TASK DETAILS:
For the data below, please report each line where the word "computer" is found.

# # # #

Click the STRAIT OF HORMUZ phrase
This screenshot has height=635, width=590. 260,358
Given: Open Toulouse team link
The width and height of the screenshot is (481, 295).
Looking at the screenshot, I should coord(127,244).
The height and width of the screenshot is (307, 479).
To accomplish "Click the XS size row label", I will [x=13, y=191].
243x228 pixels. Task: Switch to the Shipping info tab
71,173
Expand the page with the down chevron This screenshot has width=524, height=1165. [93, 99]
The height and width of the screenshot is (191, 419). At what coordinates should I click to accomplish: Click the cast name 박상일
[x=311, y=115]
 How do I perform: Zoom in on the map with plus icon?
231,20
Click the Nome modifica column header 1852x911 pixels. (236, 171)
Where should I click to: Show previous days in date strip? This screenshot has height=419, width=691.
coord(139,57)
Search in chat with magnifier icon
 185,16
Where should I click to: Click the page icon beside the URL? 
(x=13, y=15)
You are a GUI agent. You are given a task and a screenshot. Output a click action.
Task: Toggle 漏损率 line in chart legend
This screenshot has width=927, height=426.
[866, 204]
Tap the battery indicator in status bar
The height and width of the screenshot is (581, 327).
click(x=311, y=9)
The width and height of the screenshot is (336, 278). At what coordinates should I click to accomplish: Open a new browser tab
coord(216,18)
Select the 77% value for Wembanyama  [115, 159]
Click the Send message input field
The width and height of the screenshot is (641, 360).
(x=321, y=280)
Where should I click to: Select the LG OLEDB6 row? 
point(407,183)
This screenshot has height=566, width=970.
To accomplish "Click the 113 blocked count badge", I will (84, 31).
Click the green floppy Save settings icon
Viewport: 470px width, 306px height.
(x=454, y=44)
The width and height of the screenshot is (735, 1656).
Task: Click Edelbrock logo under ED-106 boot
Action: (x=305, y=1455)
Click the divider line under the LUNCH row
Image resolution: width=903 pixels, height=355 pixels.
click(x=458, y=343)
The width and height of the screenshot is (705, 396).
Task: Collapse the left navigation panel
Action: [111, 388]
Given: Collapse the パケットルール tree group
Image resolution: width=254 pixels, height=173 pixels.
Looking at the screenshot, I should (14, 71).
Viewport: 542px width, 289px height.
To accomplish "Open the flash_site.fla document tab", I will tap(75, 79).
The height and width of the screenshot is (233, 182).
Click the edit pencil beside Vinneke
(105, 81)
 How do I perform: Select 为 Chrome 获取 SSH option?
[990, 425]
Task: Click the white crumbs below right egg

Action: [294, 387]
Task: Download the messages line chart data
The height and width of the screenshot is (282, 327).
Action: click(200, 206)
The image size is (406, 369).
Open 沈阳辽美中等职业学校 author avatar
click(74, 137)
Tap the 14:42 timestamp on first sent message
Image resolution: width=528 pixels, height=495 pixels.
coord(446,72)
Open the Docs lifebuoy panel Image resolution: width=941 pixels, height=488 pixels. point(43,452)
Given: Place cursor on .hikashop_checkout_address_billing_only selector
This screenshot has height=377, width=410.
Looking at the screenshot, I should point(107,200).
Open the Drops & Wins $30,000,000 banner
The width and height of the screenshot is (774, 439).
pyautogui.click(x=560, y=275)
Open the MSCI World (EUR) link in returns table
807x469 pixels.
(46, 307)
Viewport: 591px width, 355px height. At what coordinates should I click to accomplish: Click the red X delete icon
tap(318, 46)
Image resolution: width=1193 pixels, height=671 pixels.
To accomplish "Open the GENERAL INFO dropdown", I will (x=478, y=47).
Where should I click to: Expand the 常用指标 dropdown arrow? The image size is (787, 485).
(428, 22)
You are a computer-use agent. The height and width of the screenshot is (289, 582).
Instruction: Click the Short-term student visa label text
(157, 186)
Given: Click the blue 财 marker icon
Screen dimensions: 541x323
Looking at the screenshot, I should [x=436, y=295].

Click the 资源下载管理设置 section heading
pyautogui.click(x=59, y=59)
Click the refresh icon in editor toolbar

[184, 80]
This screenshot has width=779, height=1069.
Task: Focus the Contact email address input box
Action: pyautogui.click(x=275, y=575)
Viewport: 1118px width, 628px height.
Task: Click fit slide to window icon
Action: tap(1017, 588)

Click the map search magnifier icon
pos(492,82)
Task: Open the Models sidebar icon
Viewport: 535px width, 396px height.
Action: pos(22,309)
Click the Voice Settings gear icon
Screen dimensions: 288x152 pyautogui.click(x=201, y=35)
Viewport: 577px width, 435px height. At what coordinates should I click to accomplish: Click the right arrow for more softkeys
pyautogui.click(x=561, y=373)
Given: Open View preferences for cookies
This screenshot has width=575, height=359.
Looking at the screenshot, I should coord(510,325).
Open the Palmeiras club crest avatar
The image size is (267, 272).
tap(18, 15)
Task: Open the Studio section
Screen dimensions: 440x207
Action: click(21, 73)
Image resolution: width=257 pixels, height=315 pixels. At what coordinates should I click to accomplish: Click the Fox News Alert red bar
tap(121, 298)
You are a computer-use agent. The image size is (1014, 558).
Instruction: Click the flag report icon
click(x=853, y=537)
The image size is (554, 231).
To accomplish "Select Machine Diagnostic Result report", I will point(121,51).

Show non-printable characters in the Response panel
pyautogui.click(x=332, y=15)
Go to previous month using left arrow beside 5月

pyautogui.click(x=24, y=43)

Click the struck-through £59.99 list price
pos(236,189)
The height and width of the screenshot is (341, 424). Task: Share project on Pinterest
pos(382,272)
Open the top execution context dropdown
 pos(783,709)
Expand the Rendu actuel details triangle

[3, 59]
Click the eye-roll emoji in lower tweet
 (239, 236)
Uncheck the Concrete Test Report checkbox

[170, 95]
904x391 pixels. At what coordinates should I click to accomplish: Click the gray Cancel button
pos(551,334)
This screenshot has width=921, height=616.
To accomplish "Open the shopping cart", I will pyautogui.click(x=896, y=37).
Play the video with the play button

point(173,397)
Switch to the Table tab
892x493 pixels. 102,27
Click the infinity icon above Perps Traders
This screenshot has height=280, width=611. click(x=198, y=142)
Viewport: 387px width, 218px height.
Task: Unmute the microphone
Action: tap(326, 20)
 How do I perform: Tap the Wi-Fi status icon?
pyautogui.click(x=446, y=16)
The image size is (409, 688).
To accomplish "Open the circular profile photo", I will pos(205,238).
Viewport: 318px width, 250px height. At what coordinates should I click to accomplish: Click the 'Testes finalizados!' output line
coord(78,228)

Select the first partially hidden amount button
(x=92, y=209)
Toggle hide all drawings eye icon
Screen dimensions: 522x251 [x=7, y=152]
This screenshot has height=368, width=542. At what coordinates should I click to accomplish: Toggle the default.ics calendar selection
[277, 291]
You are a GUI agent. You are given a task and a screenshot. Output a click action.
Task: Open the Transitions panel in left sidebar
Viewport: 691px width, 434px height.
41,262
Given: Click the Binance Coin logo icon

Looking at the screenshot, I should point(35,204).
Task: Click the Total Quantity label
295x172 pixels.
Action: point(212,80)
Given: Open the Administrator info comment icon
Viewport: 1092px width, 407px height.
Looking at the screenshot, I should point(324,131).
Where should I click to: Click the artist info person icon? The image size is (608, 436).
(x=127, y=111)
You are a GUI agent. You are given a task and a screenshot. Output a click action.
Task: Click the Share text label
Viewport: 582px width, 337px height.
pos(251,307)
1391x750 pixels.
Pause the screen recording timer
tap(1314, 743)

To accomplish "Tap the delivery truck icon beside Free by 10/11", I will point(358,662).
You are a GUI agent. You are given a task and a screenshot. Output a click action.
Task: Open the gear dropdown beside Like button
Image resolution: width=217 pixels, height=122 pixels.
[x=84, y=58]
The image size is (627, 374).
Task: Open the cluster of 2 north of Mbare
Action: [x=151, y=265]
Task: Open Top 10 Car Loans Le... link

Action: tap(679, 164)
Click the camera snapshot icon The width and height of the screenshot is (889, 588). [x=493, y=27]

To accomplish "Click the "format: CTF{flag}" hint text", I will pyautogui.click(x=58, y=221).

# # # #

YOUR SOLUTION:
You are a computer-use agent. The height and width of the screenshot is (289, 582).
You are a computer-use agent. The image size is (1014, 558).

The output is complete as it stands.